If you'd like to see some side by side comparisons of different lighting systems youtube has a lot of great experiments. My favorite in particular is 

hXXp://www.youtube.com/watch?v=fVsqRcfQK5c

If you watch the whole video you will see MH, HPS, and LED lights compared in a professional setup. Of course there is no CFL in the comparison, but when it comes to light anyone knows that a brighter light is a more intense light (situational). I could be wrong, but I don't think CFL can compare with the lumen output of a MH or HPS. However, when screwing around at Lowe's I found a 300w CFL bulb! I would love to try that bad boy out and I just may.


----------



## pcduck (Dec 15, 2011)

I you want hard dense buds drop the cfl's and get a hps.

Those 6 one hundred watt cfl's are just telling you what they are equal to not the actual lumen out put. A 100 watt hps gives off a whole lot more lumens then a 100 equivalent cfl.

They frown on live outside links here, you need to kill those:aok:


----------



## The Hemp Goddess (Dec 15, 2011)

You need to tell us about your space and how much you have to spend.  I understand being thrifty, but you are not going to be able to grow much of anything with 6 23W (?) CFLS.  

Take everything you see on you tube with a grain of salt.  I personally do not take much I see there for truth or fact.  For example, it is probably not a good idea to put a whole bunch of lights sockets together like in the first video, especially if you have to tape them together.  I believe that you are probably asking those sockets to carry too much of a load and it could certainly be a fire hazard.  Before you do anything like that, you should be checking that this will all handle the wattage that you are sending through it---six bulbs, what is the wattage, what wattage is the tee that screws into the outlet rated for?  Make sure this is not a fire danger.  Sorry, I did not watch the second one--like I said, I don't put much stock in you tube stuff...

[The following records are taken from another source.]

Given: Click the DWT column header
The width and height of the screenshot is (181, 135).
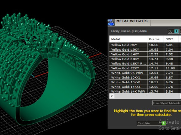Looking at the screenshot, I should pos(171,39).
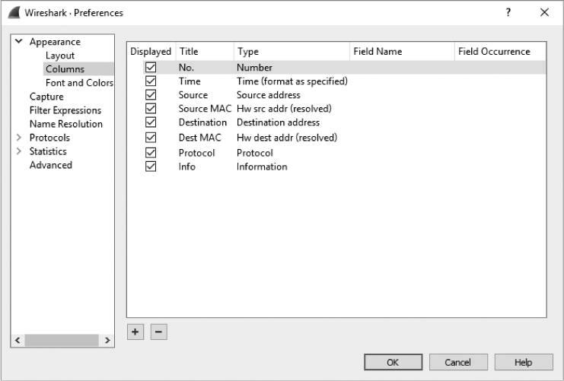Click the plus icon to add column
Viewport: 564px width, 381px height.
click(134, 332)
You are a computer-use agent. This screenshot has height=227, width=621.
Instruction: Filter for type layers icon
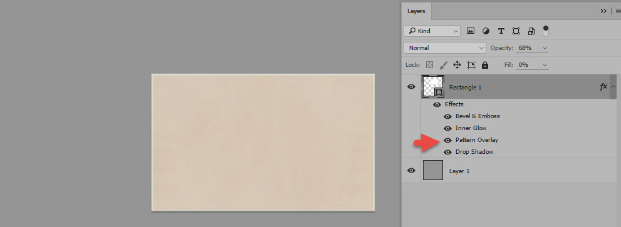[501, 31]
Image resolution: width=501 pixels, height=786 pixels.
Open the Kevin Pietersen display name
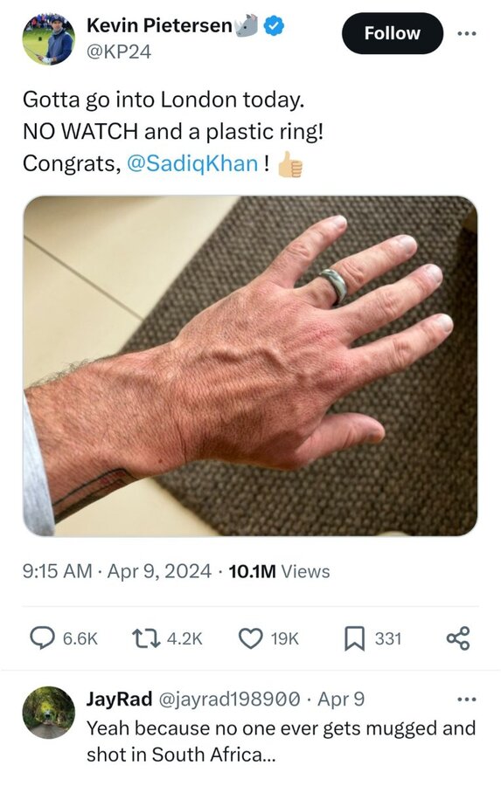(x=159, y=25)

When talking about CFLs, you must use the actual wattage. not the equivalent wattage, which means nothing for growing purposes. What is the actual wattage of the bulbs and (more importantly) the spectrum and the lumens.  And it is a misconception that the brighter light is necessarily the most intense (or right for growing).  In addition, CFLs are the most expensive of all the lights we use for growing, costing almost twice in electrical costs compared to a HPS of like lumens.  You are going to NEED 3000 lumens per sq ft for vegging and 5000 lumens per sq ft for flowering.  And of course the 6 (23 watt?) cfls are not nearly the cost of a 600W--there is absolutely NO comparision--it is like comparing a Moped to a Harley.  While your 6 CFLs will be okay for a few weeks, if you want to really get anything from your grows, you are going to have to set up a proper grow space with adequate lighting and ventilation.  Remember that this is something that sells for $300 and up an oz.  It is going to take a real investment of time, effort, and money.


----------



## Roddy (Dec 15, 2011)

Keep in mind the stuff you're trying to grow, and the prices you pay to buy (likely) inferior product on the street. Sure, buying the right equipment hurts at first, but the rewards just keep coming and coming!! In the end, you save many times over...

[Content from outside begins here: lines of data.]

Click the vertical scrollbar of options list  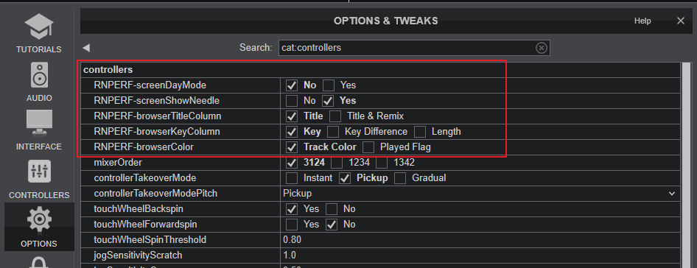687,164
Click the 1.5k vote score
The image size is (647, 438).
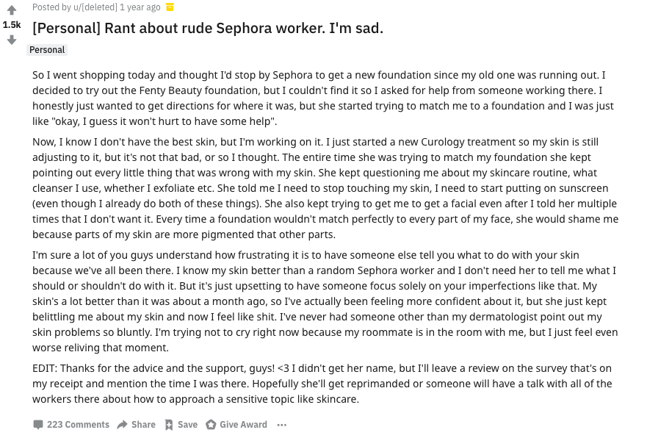point(12,25)
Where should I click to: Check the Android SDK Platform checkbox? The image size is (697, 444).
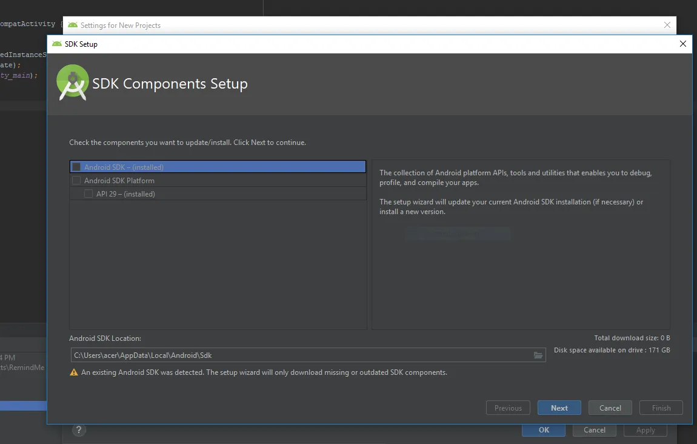point(76,180)
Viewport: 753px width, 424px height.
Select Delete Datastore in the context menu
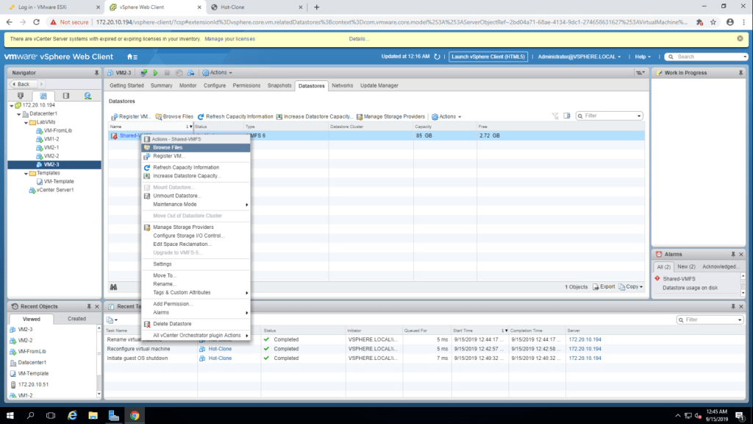(172, 324)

Keep your eye on the prize, put the money into what is needed and you'll be very happy!!


----------



## Hushpuppy (Dec 15, 2011)

Those 6 CFLs would be good for putting over a cloning station but not for much beyond that. Don't bother with the Dual arc bulbs either. They put out half the lumens as the regular bulbs. Get an electronic ballast and a MH bulb to match for vegging, and an hps bulb to match wattage for flowering. I like to use both the MH bulb and the T5HO bulbs to give me a wider spectrum for vegging, then switch my bulbs(the electronic ballast will run either MH or hps without changing anything but the bulbs) when switching to flower


----------



## Roddy (Dec 15, 2011)

While Hush likes both MH and T5's for vegging, many here use just the T5's with great results...me being one! Not saying either way is bad or wrong, just that there's options to fit your needs.


----------



## Growdude (Dec 15, 2011)

HabitualConcepts said:
			
		

> To save money and maximize efficiency, I'm thinking about getting one of the dual arc HPS/MH bulbs. Are these bulbs worth the money first of all with price tags around $180? Secondly, are they as efficient or near to as using the two separately in unison?


 
For that same money you can buy a complete budget 1000 watt HPS system with remote ballast, reflector and bulb.

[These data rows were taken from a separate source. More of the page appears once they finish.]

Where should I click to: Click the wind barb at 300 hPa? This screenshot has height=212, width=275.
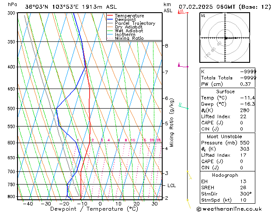(182, 12)
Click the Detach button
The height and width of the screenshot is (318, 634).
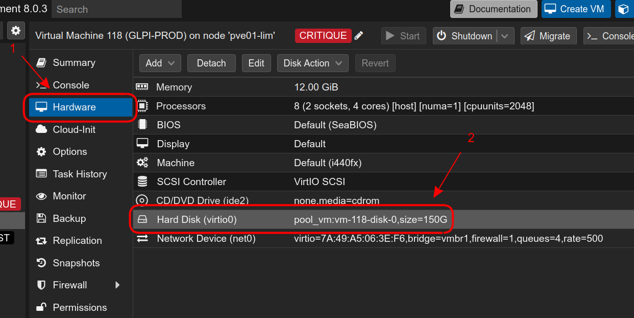click(211, 63)
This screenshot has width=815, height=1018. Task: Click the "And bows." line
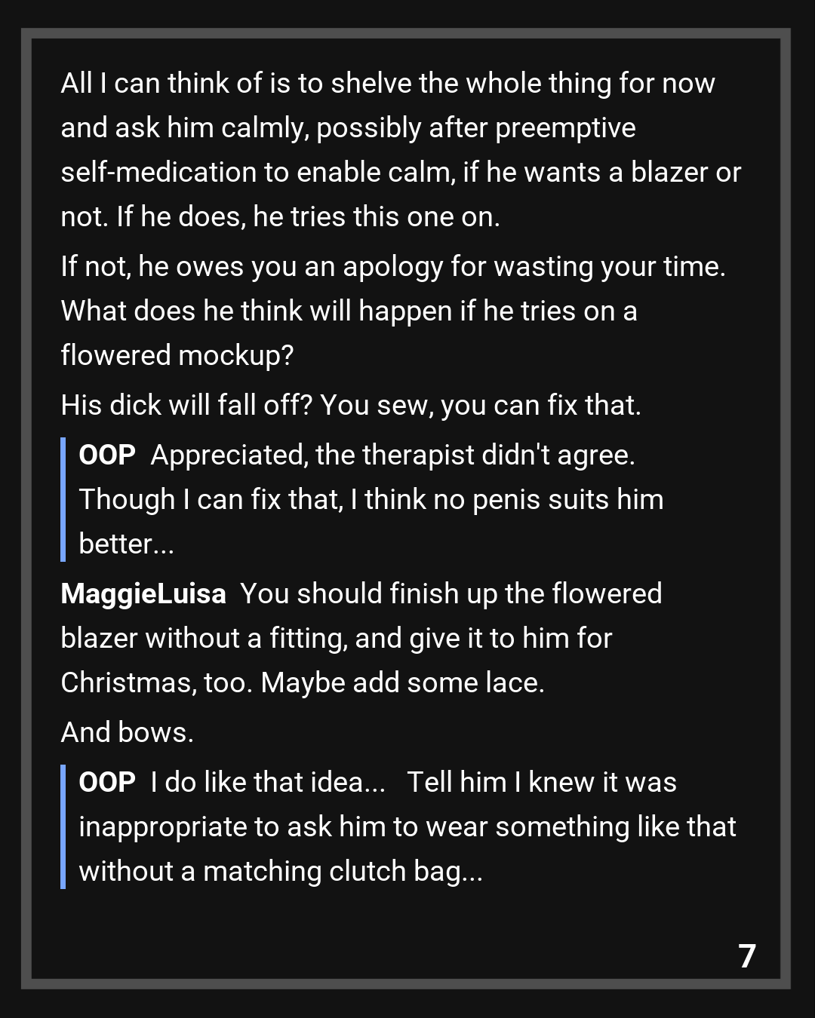coord(127,732)
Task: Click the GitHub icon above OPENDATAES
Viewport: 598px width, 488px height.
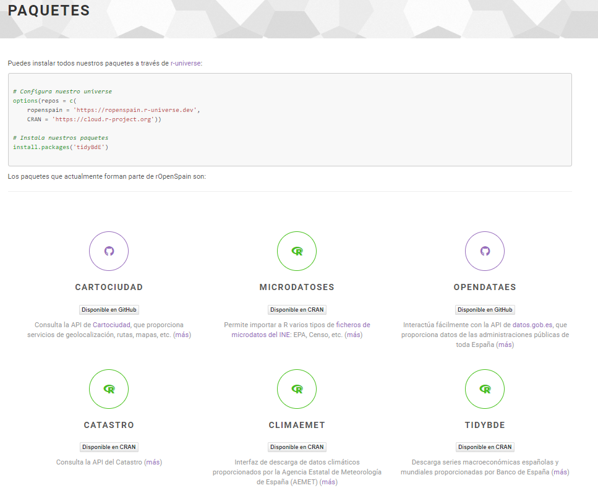Action: tap(485, 251)
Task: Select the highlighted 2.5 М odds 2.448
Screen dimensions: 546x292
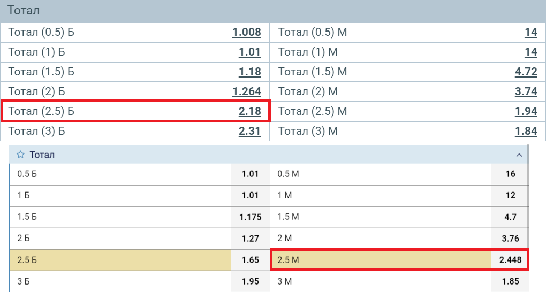Action: pos(510,260)
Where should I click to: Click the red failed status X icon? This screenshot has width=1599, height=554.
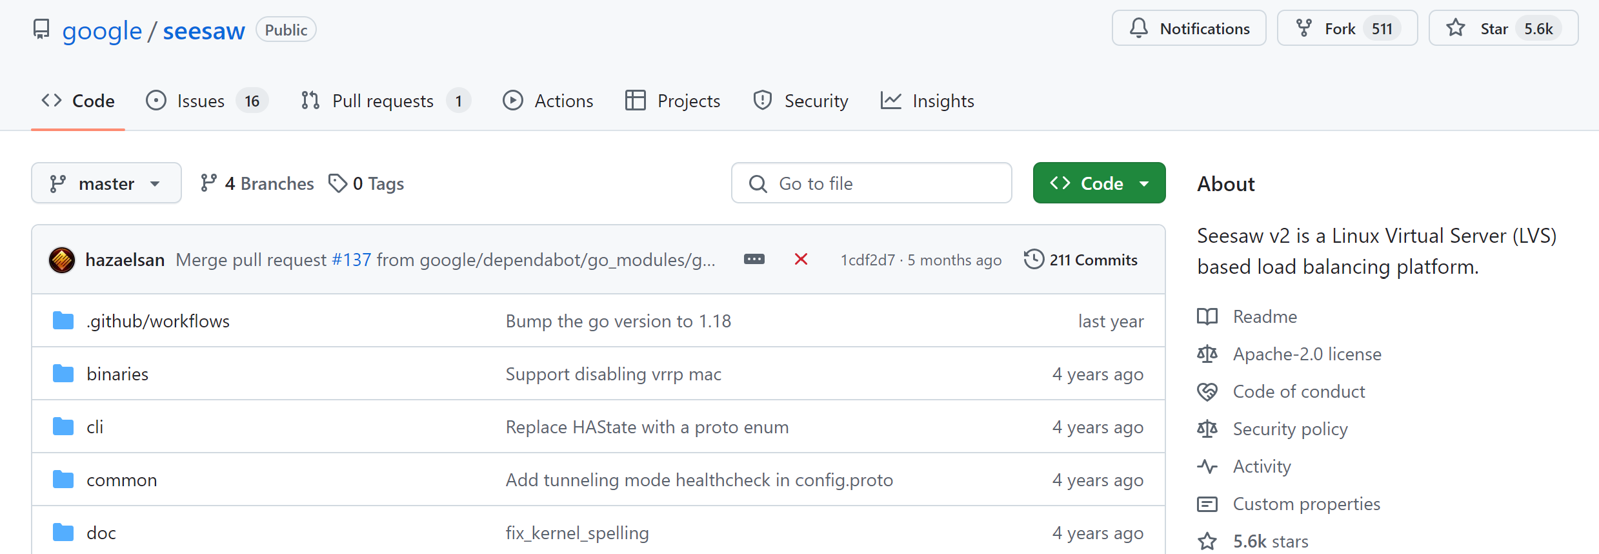coord(801,260)
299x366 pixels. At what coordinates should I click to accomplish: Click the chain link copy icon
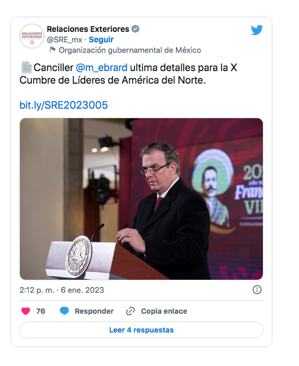point(130,311)
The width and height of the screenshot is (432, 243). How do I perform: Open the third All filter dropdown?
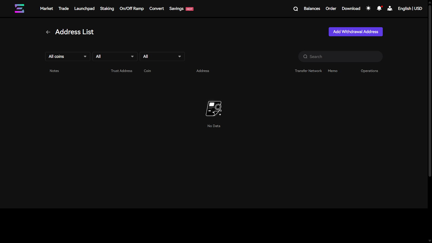point(162,56)
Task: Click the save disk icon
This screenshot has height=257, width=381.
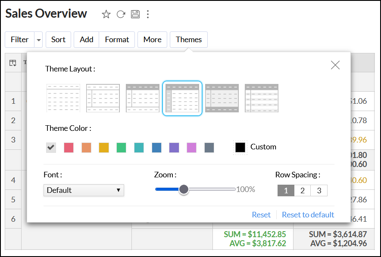Action: click(x=135, y=14)
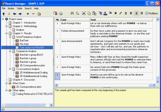Click the print icon in toolbar
The height and width of the screenshot is (112, 161).
click(x=61, y=13)
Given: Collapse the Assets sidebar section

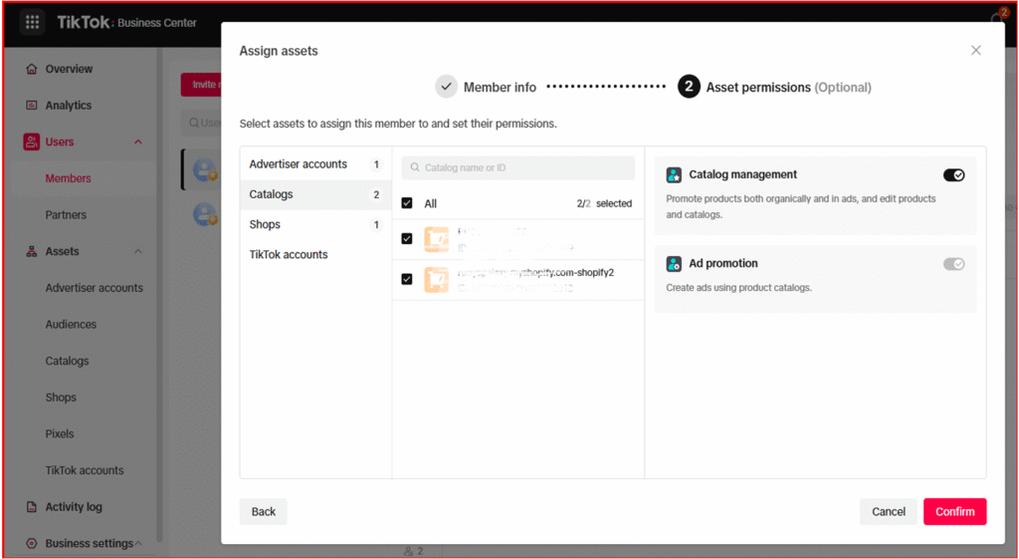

You dont need the more expensive digital ballast, magentics work fine if not more reliable then electronic. They also come switchable to run either MH or HPS. But you can use HPS or MH all thru your grow, If after you get to harvest you can invest in lots of things to improve it.


----------



## HabitualConcepts (Dec 15, 2011)

They are the 23w bulb @ 2700K w/ a 1600 lumen output. The lumen output is actually one of the highest I've seen for the CFL's...at least at my local hardware store. 

Y'all are right about the circuit overload for the diy grow light. I've taken a few EE classes, and after looking at the schematic I drew up for the regular PVC type fittings I decided to not get those. They actually make a heavy duty type that is black with a rubber outer coating. They are the same kind of connector pieces just made for more rugged use. These seem to be able to carry the load that will be put across them. Again, this is just some fun stuff I thought I'd try to play with. I'm just waiting for more advice so I can hone in on the lighting system right for me. I'm actually still just using the single CFL at the moment.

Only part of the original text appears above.